The Rabbinical Student Tackling Chicago Gun Violence

By | Aug 12, 2020
Jewish World, Latest
What to Watch: They Ain’t Ready for Me

They Ain’t Ready for Me

Release: January 23, 2020

1 hour 29 minutes

Feature documentary

What’s the answer to Chicago’s epidemic of gun crime?

According to Tamar Manasseh, the subject of the new documentary They Ain’t Ready for Me, which chronicles her fight against gun violence on the south side of Chicago, it’s, “Nobody wants to shoot anybody’s mother.”

On screen, we meet Tamar in 2018, sitting on the corner of 75th Street and South Stewart Avenue in the Englewood district on the south side of Chicago. Here, she and a group of other mothers sporting vivid pink T-shirts emblazoned with the words “MOMS on PATROL” position themselves every day from the start of summer break until Labor Day.

Tamar is the founder of MASK—Mothers/Men Against Senseless Killing—a group of local volunteers who believe that, together, they can put a stop to the mindless gun crime plaguing their neighborhood, simply by their presence sitting on a local street corner. The group formed after 34-year-old mother Lucille Barnes was killed, and two other women wounded, in a 2015 shooting on a corner of her neighborhood. As a single mother of two, Tamar was terrified by the prospect of her own children ever dying needlessly in the same random fashion. If people got to know one another, she believed, then the senseless shootings would stop. 

Tamar is a mesmerizing presence, the living embodiment of tikkun olam. In addition to being a community leader, she is also a rabbinical student. At her synagogue, Beth Shalom B’nai Zaken Ethiopian Hebrew Congregation, she leads services, reading in Hebrew from the Torah. “How does this book, this 5,000-year-old book, what does it do for my life in 2018?…This is the guidebook for living, the rules. It’s hard being a Jew, it’s hard. But you have a whole lifetime to figure it out,” she says.
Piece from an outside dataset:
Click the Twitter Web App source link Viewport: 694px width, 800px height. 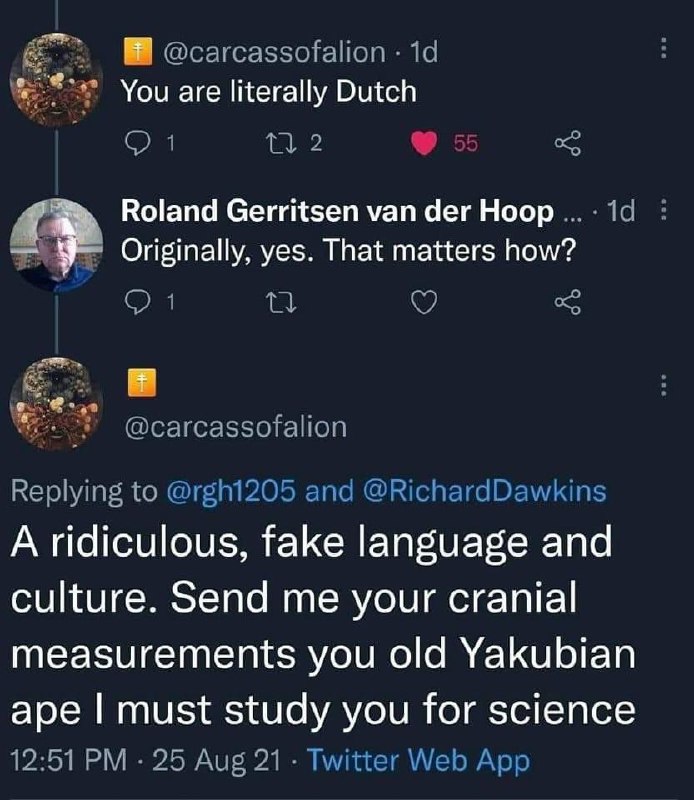tap(419, 762)
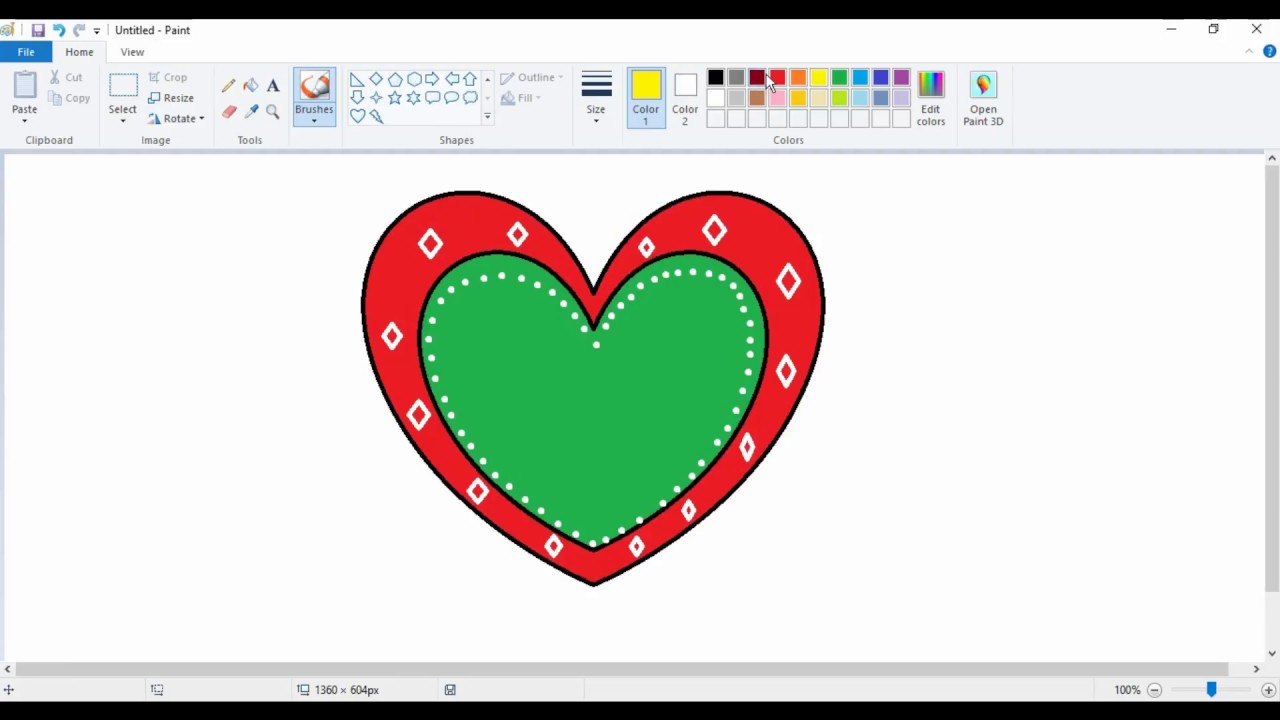Choose the Eraser tool

[229, 112]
And yet this inspirational female Jewish leader finds obstacles continuously put in her path to ordination by the International Israelite Board of Rabbis, the rabbinical body for Hebrew Israelites. Her simple question is: “If Judaism is matrilineal, why is it you won’t ordain women?” Her rabbi, Capers Funnye (cousin of former First Lady Michelle Obama), can only sympathize with Tamar’s frustration. He wants her to become a rabbi but finds that the elders of the community are not ready to vote in favor of female ordination at their board meeting. He tells viewers his sincere wish is that in due course a vote will allow women “to serve our community throughout this country and eventually…around the world.”

Tamar’s community suffers from grinding poverty, acute deprivation, widespread addiction problems, scant employment, street gangs and high crime rates. By sheer force of personality, this single African American Jewish mother gathers around her a loyal group of locals who provide a safe place for neighborhood children to play and community members to congregate, find food and water, and hold cookouts, dance parties and celebrations. They are responsible adults on the lookout for potential tensions that might disrupt the neighborhood—the eyes and ears ready to sort out problems as they arise.
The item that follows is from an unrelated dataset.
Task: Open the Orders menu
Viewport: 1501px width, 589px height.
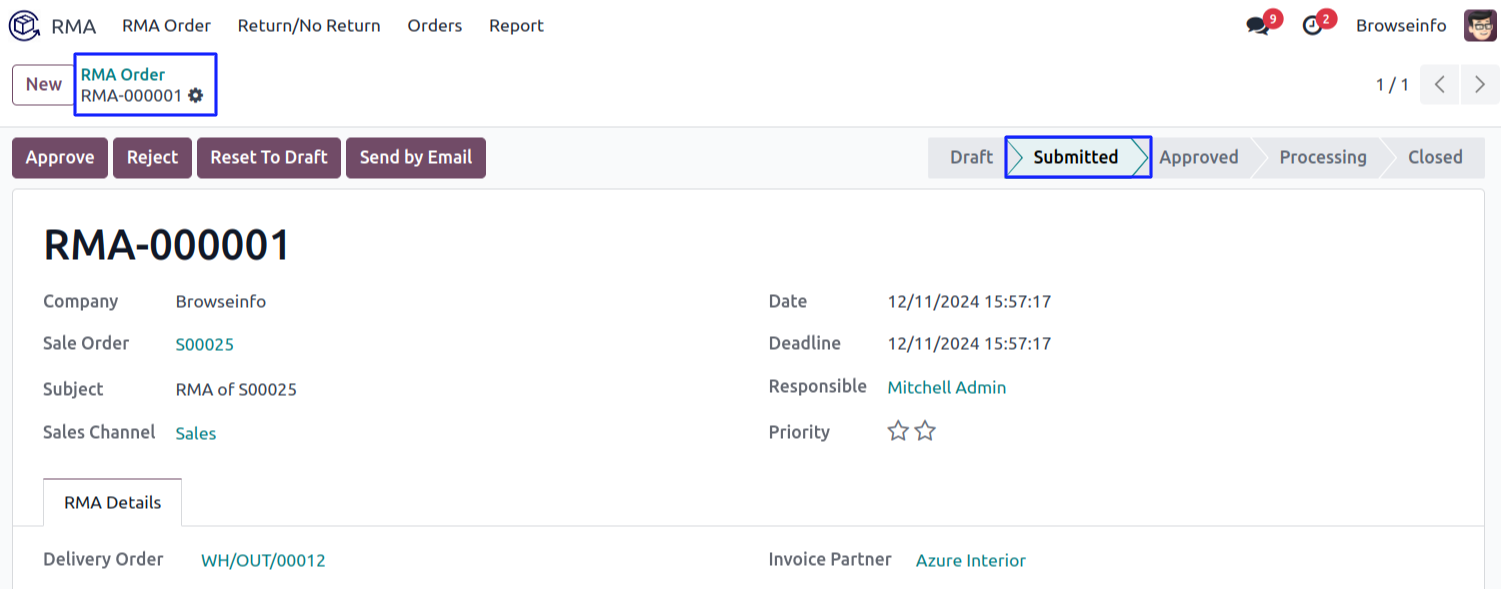Action: 435,26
Their very presence on the corner of 75th Street and South Stewart Avenue demonstrates that someone cares about the young people and that everyone’s life has meaning. On the street corner, Tamar also celebrates Sukkot, builds a sukkah and, holding a lulav (palm frond) and etrog (citron), describes the story of the Israelites fleeing Pharaoh’s Egypt. At Passover, she conducts a seder for 75 people, tells the story of the Exodus, complete with karpas, charoset, chicken soup and matzah balls—even an Afikomen—and explains, to somewhat mystified locals, that this is the “Thanksgiving of Judaism.”
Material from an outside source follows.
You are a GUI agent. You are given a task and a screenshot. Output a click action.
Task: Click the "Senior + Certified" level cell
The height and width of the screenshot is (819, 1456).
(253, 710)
As she clearly spells out her message to a 5 News TV station interviewer who arrives to film the seder, “We want people to see how easy it is. We’re not driving for miles, we’re not spending a ton of money, we’re just out here caring and that’s what we want people to know. It’s that easy. Anybody can do it.” And she was right. From the start of her project in 2015 up to the end of filming in 2019, no one had been shot in Tamar’s area.

“I want you to be the next state senator…A political position will expand your influence. I’m going to keep bugging you about it,” a perceptive elderly resident tells her. Though Tamar responds that “me and politics don’t mix,” don’t count on that position being set in stone.